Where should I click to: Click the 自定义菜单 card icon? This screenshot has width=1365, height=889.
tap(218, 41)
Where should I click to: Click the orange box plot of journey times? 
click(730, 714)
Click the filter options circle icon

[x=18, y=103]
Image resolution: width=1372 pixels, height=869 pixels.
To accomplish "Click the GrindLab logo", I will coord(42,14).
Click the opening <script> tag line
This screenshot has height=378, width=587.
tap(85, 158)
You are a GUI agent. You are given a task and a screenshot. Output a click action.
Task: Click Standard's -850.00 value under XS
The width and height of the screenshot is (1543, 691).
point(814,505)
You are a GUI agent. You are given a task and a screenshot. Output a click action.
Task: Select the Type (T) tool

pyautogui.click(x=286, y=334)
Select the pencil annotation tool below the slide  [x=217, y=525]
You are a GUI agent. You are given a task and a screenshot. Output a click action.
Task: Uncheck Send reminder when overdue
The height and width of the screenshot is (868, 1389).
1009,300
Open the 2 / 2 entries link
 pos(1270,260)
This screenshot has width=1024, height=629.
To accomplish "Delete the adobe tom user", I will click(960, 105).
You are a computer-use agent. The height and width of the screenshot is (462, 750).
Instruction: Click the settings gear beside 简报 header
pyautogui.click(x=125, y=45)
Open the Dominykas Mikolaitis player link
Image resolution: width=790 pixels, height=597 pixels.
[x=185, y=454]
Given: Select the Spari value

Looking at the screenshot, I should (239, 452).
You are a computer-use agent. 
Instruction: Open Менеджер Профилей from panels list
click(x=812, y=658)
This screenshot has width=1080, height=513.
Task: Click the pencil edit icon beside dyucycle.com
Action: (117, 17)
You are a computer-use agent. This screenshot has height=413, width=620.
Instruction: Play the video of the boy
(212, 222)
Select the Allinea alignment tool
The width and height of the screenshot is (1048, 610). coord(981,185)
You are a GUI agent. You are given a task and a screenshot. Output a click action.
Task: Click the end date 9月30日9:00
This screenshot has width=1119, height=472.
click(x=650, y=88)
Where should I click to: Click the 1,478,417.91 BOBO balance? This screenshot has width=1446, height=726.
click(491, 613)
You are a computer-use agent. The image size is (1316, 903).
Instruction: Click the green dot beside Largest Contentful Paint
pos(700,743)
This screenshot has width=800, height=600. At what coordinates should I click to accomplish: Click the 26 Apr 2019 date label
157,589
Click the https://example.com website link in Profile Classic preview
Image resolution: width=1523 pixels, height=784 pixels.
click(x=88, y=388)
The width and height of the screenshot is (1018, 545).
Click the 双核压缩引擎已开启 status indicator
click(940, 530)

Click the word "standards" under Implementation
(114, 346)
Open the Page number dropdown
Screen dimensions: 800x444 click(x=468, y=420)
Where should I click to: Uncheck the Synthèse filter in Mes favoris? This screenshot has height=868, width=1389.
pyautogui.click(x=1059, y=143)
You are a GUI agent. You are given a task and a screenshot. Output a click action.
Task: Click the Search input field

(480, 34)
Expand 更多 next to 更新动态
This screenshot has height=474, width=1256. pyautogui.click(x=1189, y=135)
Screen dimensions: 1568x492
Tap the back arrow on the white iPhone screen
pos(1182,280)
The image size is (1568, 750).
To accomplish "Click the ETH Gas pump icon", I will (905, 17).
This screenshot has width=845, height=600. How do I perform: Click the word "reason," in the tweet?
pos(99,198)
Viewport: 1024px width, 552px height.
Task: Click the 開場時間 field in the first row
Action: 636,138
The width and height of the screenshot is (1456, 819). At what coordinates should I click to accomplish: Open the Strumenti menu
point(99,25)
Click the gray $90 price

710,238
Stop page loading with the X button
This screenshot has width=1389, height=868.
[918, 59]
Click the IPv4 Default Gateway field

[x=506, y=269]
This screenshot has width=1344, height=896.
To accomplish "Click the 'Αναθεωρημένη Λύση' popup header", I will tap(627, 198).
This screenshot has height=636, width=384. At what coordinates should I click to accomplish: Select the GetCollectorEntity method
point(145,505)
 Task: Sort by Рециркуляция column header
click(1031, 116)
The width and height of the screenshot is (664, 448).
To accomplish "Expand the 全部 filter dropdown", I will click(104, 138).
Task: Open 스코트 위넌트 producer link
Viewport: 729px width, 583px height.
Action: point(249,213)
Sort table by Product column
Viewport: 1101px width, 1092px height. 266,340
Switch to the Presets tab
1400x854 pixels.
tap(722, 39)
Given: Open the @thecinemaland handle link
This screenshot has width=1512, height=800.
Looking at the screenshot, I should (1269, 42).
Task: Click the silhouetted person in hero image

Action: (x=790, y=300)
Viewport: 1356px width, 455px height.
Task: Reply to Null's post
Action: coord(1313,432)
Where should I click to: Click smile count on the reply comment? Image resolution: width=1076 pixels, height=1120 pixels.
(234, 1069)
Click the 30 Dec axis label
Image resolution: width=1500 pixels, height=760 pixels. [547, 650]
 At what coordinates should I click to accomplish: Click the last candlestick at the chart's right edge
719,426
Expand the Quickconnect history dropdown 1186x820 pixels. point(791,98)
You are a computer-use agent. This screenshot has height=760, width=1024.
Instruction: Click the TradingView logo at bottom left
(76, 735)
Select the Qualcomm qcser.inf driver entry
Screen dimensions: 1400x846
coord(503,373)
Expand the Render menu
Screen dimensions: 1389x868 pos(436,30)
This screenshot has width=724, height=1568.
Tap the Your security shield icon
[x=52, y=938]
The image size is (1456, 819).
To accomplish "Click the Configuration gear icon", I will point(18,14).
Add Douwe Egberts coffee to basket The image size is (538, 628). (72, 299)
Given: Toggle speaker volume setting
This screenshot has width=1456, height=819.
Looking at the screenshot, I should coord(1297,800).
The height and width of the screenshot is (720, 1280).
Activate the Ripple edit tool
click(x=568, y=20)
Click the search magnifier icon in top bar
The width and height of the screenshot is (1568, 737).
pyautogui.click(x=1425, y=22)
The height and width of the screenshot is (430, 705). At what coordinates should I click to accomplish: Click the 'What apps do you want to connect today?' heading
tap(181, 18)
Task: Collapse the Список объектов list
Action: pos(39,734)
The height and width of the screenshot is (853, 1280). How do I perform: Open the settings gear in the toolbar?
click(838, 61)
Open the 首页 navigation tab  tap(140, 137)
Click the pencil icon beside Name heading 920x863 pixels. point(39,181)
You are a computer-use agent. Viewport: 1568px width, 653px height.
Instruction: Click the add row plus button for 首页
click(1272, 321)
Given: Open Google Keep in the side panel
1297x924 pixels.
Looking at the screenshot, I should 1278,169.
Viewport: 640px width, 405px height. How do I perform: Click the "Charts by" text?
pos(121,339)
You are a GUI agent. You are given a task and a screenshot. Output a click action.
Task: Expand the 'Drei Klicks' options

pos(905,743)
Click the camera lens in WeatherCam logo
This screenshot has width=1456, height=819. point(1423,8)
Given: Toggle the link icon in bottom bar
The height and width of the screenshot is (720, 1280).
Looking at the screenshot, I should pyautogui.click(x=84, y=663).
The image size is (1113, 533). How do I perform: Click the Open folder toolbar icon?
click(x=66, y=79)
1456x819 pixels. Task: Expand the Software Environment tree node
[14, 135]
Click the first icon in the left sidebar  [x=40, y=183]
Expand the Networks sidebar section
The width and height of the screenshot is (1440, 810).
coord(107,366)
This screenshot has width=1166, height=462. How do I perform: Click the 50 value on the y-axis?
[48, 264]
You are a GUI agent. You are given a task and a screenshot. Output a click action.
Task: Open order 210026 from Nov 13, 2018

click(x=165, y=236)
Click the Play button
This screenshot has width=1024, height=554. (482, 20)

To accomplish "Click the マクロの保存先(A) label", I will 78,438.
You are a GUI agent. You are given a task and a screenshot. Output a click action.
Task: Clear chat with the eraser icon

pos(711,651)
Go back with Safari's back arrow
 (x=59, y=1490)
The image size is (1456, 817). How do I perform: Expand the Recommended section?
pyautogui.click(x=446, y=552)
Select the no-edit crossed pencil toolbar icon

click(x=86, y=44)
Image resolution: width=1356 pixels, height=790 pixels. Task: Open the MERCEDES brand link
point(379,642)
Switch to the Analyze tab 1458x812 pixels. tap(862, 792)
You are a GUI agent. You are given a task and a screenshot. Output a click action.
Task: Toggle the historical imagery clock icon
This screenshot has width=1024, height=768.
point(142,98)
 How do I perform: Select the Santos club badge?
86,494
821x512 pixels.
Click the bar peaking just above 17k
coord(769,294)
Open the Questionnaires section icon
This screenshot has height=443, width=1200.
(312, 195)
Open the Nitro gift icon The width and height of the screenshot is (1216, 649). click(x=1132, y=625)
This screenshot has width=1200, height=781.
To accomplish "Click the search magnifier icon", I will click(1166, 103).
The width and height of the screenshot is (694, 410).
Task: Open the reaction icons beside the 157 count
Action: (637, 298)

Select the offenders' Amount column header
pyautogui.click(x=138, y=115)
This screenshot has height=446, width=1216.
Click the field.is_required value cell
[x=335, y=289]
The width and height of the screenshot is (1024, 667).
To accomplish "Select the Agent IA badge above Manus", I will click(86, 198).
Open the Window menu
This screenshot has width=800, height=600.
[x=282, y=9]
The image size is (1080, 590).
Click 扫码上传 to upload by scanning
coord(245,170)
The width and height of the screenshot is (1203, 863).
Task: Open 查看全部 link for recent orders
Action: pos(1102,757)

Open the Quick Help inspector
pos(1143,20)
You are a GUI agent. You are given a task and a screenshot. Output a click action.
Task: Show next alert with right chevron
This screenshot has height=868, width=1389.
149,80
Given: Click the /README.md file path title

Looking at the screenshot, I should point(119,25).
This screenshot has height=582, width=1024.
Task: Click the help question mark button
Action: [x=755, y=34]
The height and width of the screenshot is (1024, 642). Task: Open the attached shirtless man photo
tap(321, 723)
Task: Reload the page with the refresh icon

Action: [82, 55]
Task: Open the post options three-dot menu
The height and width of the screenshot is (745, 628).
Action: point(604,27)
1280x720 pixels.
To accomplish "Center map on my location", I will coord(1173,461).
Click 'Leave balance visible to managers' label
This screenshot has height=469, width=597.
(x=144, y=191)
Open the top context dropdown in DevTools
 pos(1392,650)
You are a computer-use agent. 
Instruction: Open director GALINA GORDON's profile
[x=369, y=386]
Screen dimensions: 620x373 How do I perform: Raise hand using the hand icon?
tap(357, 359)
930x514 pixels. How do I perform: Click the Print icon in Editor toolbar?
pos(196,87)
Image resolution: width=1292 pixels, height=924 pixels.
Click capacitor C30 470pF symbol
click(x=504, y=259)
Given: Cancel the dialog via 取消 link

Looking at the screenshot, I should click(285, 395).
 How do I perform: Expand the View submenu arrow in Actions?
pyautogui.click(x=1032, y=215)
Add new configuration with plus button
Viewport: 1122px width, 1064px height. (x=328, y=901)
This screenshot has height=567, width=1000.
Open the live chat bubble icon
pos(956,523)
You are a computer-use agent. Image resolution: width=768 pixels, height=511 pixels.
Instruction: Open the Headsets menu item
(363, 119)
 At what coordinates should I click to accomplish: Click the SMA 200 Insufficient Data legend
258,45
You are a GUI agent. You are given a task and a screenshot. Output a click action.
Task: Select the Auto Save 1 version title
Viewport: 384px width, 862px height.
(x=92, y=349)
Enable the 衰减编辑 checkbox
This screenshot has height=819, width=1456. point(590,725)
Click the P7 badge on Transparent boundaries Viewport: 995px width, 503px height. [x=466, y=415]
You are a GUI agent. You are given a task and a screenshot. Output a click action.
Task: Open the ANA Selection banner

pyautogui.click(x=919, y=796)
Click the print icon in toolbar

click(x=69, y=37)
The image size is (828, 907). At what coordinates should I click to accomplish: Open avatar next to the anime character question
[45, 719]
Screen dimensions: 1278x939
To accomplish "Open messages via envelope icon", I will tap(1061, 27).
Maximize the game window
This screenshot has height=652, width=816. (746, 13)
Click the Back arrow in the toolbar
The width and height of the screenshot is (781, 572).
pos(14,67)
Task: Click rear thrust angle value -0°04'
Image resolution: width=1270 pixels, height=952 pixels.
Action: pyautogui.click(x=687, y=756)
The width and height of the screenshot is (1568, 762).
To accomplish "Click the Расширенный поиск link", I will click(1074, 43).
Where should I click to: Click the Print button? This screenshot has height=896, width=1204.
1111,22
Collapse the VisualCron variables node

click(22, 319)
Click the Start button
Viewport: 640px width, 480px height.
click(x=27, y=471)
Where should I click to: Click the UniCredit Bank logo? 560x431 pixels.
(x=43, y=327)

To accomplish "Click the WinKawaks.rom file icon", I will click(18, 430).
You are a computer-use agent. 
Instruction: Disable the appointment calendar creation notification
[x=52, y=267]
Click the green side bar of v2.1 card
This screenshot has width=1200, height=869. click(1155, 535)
.....
Short problem: Reproduce the data word for word, starting at the line that contains "The height and width of the screenshot is (853, 1280)." and ending at the line that contains "click(1272, 321)", with both of those lines included.

In response:
The height and width of the screenshot is (853, 1280). How do I perform: Open the settings gear in the toolbar?
click(838, 61)
Open the 首页 navigation tab  tap(140, 137)
Click the pencil icon beside Name heading 920x863 pixels. point(39,181)
You are a computer-use agent. Viewport: 1568px width, 653px height.
Instruction: Click the add row plus button for 首页
click(1272, 321)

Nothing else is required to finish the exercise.